Keep Rough Prices Steady — The Middle Market Is Still Fragile

Looking at the last supply cycle of the large producers, ALROSA and De Beers, we've seen an increase in rough diamond supply to the market. While this is encouraging, it is important that the producers, large and small, realise that the midstream sector is still weak and that most diamond traders yet have to receive payment for their holiday sales. Therefore, as the midstream remains cash strapped, the last thing the manufacturers need now is for the producers to impose a higher price tag on rough diamond prices. 

As I have argued before, my chief concern as the spokesman for the international diamond manufacturers is to ensure that our industry is nourished back to health and that we can obtain reasonable profit margins. To achieve that goal, an increase of rough prices must only happen after a balance is reached i.e. after we've seen a healthy increase of polished sales, at higher prices. This, we expect, will still take some time and demand some restraint. Because if our advice is thrown to the wind, the supply of big volumes of rough will surely destroy the chances for the so-much-needed balance between rough and polished prices, and will lead to the next wave of falling diamond prices. 

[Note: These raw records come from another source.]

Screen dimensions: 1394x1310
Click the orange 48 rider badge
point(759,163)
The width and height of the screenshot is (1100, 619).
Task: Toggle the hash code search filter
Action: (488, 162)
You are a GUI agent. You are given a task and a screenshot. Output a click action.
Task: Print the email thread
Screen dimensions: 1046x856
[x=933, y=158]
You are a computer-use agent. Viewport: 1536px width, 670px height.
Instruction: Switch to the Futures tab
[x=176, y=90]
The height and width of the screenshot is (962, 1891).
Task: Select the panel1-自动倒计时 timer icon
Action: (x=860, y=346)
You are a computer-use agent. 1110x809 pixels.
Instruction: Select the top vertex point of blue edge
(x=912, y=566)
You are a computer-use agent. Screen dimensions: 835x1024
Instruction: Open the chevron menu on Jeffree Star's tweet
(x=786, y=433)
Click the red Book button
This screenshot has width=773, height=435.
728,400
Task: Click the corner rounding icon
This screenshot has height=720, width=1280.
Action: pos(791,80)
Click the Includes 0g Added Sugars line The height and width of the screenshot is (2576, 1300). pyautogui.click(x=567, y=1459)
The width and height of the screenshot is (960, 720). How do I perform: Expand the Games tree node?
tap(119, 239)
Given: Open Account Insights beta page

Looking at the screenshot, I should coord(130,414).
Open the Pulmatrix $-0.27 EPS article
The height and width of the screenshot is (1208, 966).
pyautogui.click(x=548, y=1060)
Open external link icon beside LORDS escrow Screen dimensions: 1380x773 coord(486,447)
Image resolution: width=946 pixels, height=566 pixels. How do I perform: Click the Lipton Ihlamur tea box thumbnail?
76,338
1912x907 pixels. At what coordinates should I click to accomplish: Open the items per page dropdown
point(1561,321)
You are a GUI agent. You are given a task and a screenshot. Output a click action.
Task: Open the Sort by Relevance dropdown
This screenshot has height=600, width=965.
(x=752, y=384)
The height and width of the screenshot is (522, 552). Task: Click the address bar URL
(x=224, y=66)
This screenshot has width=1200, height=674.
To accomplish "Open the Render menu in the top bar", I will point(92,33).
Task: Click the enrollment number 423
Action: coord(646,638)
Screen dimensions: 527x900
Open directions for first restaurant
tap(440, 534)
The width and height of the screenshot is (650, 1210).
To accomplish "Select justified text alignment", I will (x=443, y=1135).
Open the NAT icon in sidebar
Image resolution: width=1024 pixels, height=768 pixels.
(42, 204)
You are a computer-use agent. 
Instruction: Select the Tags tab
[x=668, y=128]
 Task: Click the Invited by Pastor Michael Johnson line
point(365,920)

With the danger of sounding repetitive, I'd like to point out once again that we cannot forget that in the long term, low margins or even negative indexes will continue to erode the financial health of the manufacturers and ultimately lead to their demise. 

I therefore appeal to all manufacturers — the leading purchasers of rough diamonds — that when making a decision about buying rough, they be guided by the projected added value that the rough will bring them, and in case they do not see it, simply not to buy! Buying rough for reasons of “just being in the game” is unwise, and that is an understatement. In other words, stupid is as stupid does. 

Contrary to times long past, the rough diamond producers do not take the profitability of the downstream market players into consideration and in the years past they have proven time and again that their own interests surpass those of their clients and that a new era is here: the era of real market relations, the era of the buyer. 

We all should acknowledge that the rules have changed, and the first who spoke of them was Mr. Philippe Mellier of De Beers, and I paraphrase ‘If you do not see income do not buy.’  It seems that this instruction has substituted the “Diamonds Are Forever” slogan… 

And we should answer: “Work with clients, but do not impose impossible and unprofitable terms”. Indeed, for long periods on end, we were careful not to bring up the issue of our razor-thin or non-existing margins, but life has put everything in its place. 

As you may remember we had discussed the opportunity of commissioning an independent study to look at the level of margins in the manufacturing part of the midstream pipeline. Edahn Golan Diamond Research and Data, was selected. The study focused specifically on standard rough diamond assortments, their production costs and the resulting polish value. The results of this research project are dismal and destroy any illusion anyone still may have had about profitability in diamond manufacturing. We are literary at a loss. 

We, however, keep marching on. Dear colleagues, please let's keep moving our businesses forward, cultivate trust with our clients and set our hopes on the eternal value of diamond!